The economic, social, and cultural conditions during the first half of the seventeenth century were flourishing like anything.
Ralph Fitch (a British traveler) had written about Patna (Bihar) as, “Here the women bedecked with silver and copper that it is strange to see, they use no shoes by reason of the rings of silver and copper they wear on their toes.”
The houses of the mass of the people were made up of mud (which still can be seen in many remote parts of the country).
Regarding the food, rice, millets, and pulses were the staple diet; besides, fish in Bengal and in the coastal regions, and meat in the south of the peninsula were also common.
Ghee and oil were much cheaper than the staple food grains and hence were a staple part of the poor man’s food. However, salt and sugar were more expensive.
The village artisans were paid for their services by means of commodities, which were fixed by custom.
In spite of having so much prosperity, some historians also mentioned that there were inequality and disparity, especially in the villages. The peasant who did not have his own ploughs and bullocks often tilled the land of zamindars or the upper castes, and could make out a bare existence. These peasants were popular as ‘pahis.’

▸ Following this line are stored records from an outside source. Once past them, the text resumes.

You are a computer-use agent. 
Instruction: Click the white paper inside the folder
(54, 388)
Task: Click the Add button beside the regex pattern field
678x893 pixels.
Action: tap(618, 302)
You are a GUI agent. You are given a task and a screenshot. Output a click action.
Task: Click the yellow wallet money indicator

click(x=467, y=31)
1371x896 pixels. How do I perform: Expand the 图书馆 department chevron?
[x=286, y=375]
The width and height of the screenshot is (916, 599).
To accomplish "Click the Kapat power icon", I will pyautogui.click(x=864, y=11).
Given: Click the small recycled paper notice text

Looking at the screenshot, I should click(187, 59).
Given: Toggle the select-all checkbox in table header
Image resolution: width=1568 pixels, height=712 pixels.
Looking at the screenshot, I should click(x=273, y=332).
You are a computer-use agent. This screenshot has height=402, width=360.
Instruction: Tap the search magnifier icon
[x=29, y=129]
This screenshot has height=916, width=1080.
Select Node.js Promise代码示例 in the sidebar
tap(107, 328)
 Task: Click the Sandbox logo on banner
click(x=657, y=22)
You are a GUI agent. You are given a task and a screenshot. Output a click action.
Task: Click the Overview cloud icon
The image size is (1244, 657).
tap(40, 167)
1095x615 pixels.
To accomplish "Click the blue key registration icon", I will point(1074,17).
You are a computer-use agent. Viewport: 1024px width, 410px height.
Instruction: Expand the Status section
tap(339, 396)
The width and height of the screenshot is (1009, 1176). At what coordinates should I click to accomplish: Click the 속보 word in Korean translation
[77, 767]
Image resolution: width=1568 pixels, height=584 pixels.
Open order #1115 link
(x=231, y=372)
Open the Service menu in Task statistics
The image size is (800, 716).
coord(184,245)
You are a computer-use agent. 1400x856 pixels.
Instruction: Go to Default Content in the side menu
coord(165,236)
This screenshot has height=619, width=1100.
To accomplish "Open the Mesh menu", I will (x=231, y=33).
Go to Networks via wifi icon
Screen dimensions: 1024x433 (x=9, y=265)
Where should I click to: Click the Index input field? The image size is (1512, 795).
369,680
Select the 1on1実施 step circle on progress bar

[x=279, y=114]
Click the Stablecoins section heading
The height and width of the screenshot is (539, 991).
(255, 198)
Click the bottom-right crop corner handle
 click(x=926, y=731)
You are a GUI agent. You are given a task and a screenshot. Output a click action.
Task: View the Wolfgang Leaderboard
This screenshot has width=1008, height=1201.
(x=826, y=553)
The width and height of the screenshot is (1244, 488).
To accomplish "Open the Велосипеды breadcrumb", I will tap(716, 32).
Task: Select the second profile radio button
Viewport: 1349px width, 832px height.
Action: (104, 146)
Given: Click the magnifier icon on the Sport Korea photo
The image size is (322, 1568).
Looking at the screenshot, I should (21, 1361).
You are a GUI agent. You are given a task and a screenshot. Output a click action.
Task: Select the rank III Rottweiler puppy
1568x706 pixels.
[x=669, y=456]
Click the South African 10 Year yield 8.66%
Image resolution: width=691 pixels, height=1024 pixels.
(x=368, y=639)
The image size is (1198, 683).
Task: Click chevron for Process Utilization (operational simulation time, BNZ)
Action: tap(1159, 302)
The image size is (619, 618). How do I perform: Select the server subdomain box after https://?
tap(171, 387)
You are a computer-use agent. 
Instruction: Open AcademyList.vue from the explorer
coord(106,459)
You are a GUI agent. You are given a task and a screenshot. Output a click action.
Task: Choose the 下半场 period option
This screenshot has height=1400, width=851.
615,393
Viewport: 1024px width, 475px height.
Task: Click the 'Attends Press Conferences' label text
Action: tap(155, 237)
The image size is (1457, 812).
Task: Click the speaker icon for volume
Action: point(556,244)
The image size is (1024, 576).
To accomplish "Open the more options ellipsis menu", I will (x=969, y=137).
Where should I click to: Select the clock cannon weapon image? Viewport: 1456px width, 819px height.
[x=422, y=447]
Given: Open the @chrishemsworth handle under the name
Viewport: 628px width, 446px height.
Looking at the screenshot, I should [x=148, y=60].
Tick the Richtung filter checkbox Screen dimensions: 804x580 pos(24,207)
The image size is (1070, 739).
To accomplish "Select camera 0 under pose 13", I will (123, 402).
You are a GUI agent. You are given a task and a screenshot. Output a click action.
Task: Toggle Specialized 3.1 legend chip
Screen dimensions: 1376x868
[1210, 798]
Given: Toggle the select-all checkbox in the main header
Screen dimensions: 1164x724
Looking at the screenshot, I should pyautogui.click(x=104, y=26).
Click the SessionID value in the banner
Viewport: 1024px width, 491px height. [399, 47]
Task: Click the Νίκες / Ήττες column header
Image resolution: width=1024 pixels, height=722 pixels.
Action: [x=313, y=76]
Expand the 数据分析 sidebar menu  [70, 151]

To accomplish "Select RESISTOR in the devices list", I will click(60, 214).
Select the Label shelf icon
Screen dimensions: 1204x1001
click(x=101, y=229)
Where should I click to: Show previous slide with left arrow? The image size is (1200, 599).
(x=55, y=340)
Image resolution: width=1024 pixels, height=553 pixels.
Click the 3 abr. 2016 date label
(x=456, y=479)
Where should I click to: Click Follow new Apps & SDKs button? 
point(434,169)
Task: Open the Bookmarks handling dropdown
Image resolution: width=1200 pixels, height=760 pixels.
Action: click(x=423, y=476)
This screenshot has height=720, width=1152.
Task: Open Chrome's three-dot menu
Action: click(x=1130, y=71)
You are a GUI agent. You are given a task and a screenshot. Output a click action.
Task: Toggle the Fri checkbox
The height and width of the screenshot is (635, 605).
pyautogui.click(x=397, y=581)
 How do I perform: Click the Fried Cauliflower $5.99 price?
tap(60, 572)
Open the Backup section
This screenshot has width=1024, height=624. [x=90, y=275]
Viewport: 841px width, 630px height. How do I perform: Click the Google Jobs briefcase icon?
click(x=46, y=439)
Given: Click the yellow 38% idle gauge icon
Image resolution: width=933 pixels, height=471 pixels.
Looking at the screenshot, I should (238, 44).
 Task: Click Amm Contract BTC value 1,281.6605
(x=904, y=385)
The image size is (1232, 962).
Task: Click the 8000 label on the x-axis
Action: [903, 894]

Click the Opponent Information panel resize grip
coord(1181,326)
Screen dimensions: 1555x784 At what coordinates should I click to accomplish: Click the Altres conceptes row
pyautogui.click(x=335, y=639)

Whenever there was a famine (which was frequent in those days), it was the lower class Peasants and the village artisans who suffered the most. Tulsidas, the sixteenth century Hindi poet, had said (about these people) that this type of cultivation was a source of misery.
The peasants who owned the land tilled their own land were known as “Khudkasht.” These peasants had to pay their land revenue at customary rates.
It has been estimated that the population in India at the beginning of the seventeenth century was about 125 million. Hence, there was an abundance of cultivable land.
All classes of the peasants probably had more fuel at their disposal because of the abundance of forests.
During this time, a peasant cannot be dispossessed off from his land until he had been paying the land revenue. Secondly, a peasant can also sell his land. Children of a peasant had the right to inherit his father’s land (after his death).
Cities were largely comprised of the poor i.e. the artisans, the servants, and slaves, the soldiers, petty shopkeepers, etc.
The salary of the lowest grade servant (as per the record of the European travelers), was less than two rupees a month. The bulk of the menials and foot soldiers were given less than three rupees a month.
During this period, it has been calculated that a man could maintain his family and other personal requirements merely in two rupees (for a whole month).